# 2 toilet vent OK this way?



## DangerMouse (Jul 17, 2008)

Am we there yet? Are we there yet?
Now that I know I'm working all in 3", it sure makes a difference.... I hope this configuration will be acceptable now. Pipe lengths are approximate (from scraps), though pretty close this time. 

Thanks for your input all!

DM


----------



## Alan (Apr 12, 2006)

From what I can gather, the vent is supposed to come off the top of the trap arm. What you have there isn't really even close, but hopefully someone with more than 3 years experience will chime in.


----------



## DangerMouse (Jul 17, 2008)

Here's a pic of what I have down there to work with. I (she) wants 2 toilets, where there was only one. 3 ft. of room from concrete to floor under there, 14" between 12" joists. It was vented at the kitchen sink and the bathroom sink/tub, toilet is not vented at all. Nightmare, huh? lol
Thanks for replying!

DM


----------



## DangerMouse (Jul 17, 2008)

Oh-Kaaaayyyyyy, I THINK this is more like what I need, yes? I have room to maneuver the drains the way shown, so this setup should meet venting and drain requirements, I hope? The added cleanout on the right hand end is just an afterthought to make it easier to access if ever needed, rather than where the one on the left at ground level is located.

Thanks!

DM


----------



## NHMaster (Dec 21, 2009)

Let's clear up this whole mess. First off, why are you using 3" to vent a toilet? Second off there is no "trap arm" on a toilet line, the trap is built into the toilet. Third off unless your code is radically different than most the toilet to vent distance is "unlimited" which pretty much means that if there is a vent in the house it's good enough.


----------



## DangerMouse (Jul 17, 2008)

Why 3"? Because I keep getting so many mixed messages. I thought I was SUPPOSED to! Should I use 2"?
Do I HAVE a trap arm? Is that a bad thing? I'm afraid I'm pretty green to drains and vents and am having a hard time figuring this all out. And your last comment... maybe THAT'S why there's no toilet vent NOW here? It vents through the sink drain vents?

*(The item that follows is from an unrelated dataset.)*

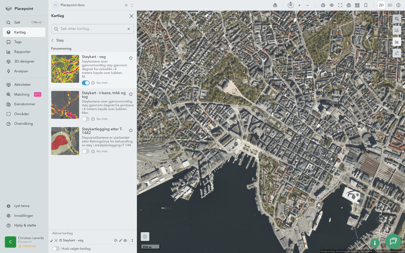The width and height of the screenshot is (405, 253).
Task: Go back from Støy category
Action: click(53, 40)
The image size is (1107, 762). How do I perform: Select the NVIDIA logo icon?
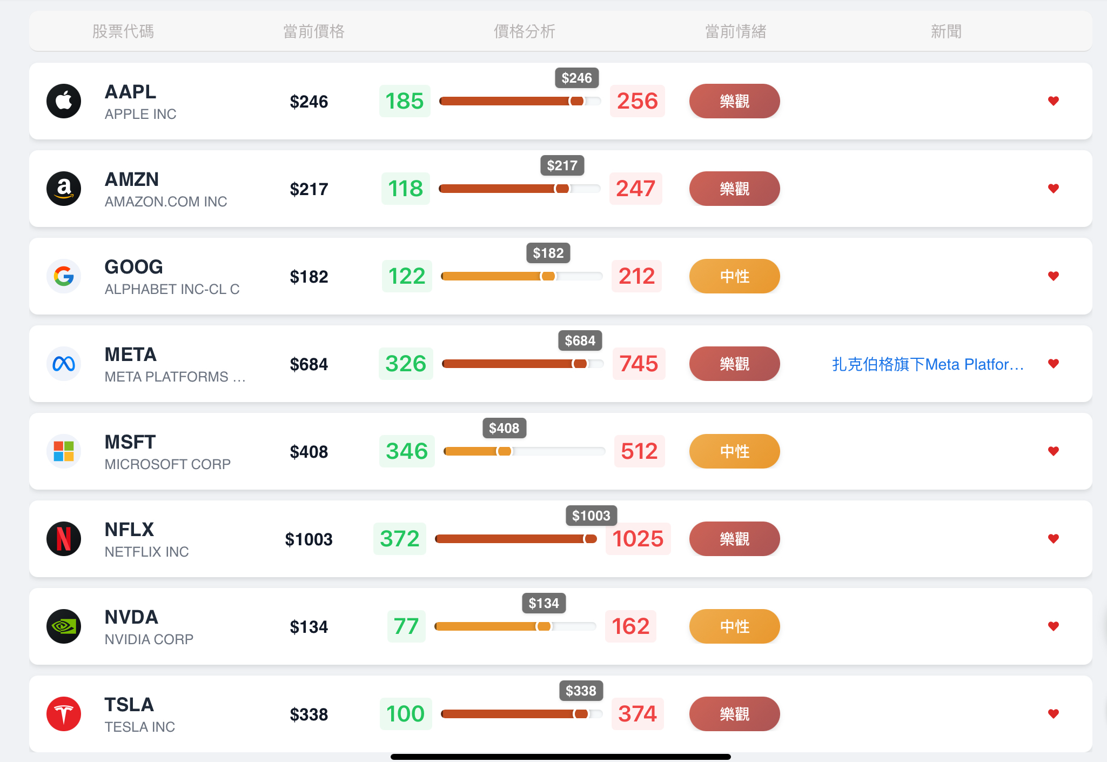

Thanks for taking the time and replying!

DM


----------



## DangerMouse (Jul 17, 2008)

OK, I updated my sketch, is this more like it? I'll tie the sinks/tub vents into the 3" vent in the attic and on to the roof boot and out. Sinks are being vented with 1½", is this OK too? (tub too)

Thanks!

DM


----------



## NHMaster (Dec 21, 2009)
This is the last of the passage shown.